Written request –
Reproduce the listing lines from the one containing "Click the Ion Cannon icon" through the one containing "Click the separator line below 主屏幕", inclusive, with "Click" changed to "Tap" and everything else left as it is. Omit the pictures from your answer.

Entries shown –
++++++++

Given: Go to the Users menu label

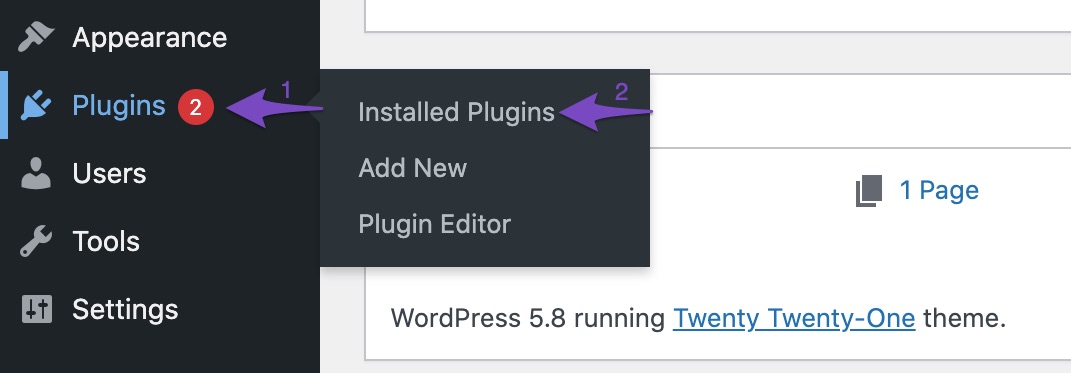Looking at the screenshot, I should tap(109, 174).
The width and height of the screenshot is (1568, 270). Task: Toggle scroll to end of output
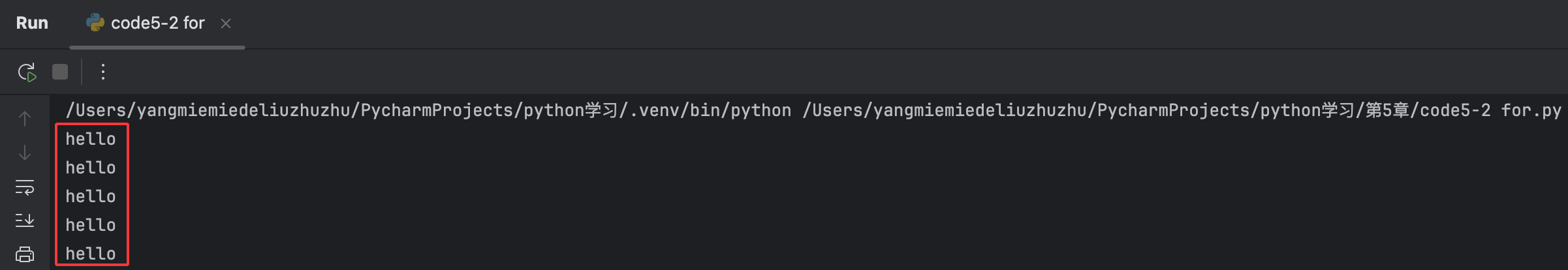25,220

++++++++

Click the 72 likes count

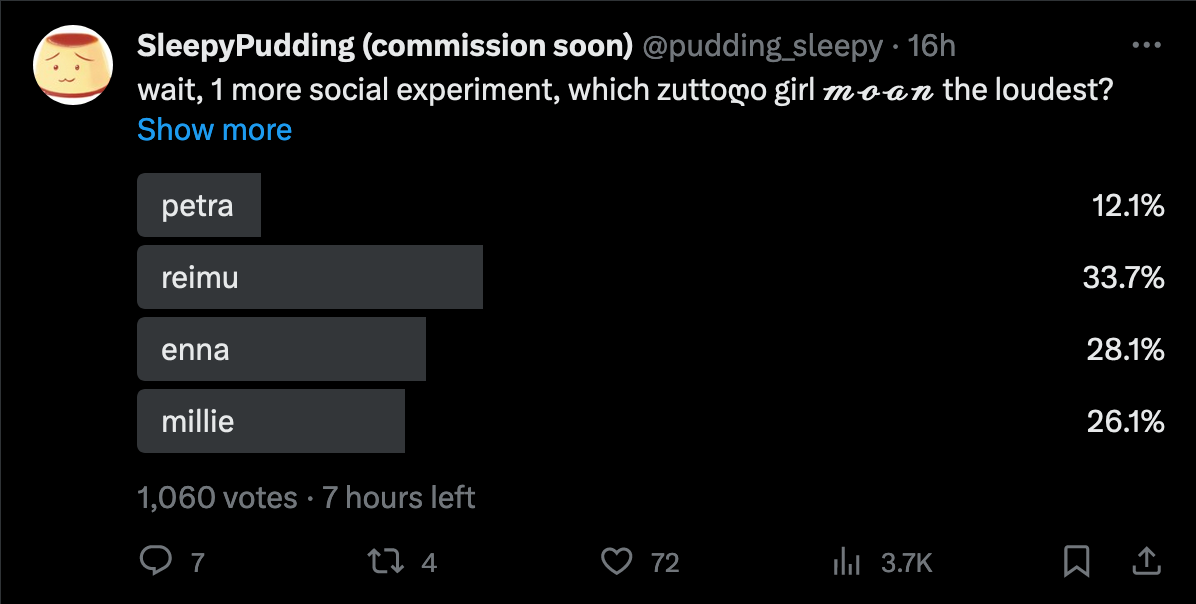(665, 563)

++++++++

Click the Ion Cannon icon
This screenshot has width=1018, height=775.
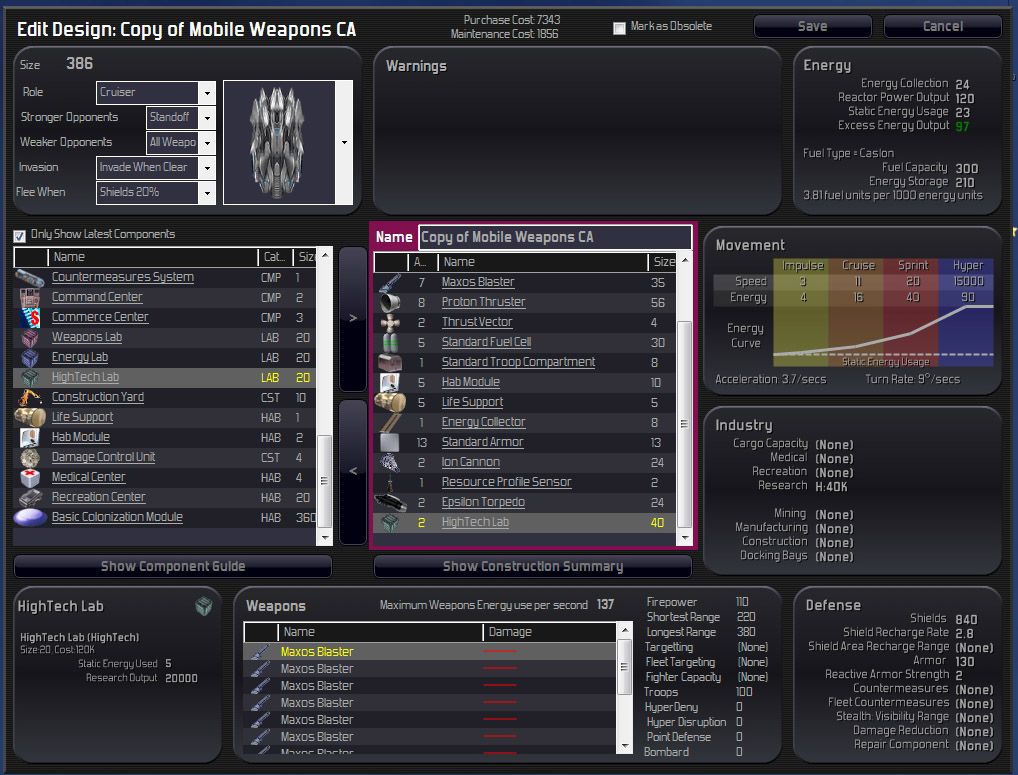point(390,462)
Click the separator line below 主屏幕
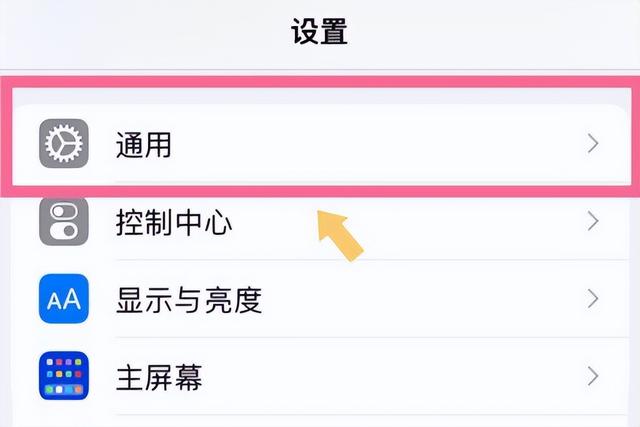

++++++++

Output for this task –
Tap the Ion Cannon icon
This screenshot has width=1018, height=775.
point(390,462)
Tap the separator line below 主屏幕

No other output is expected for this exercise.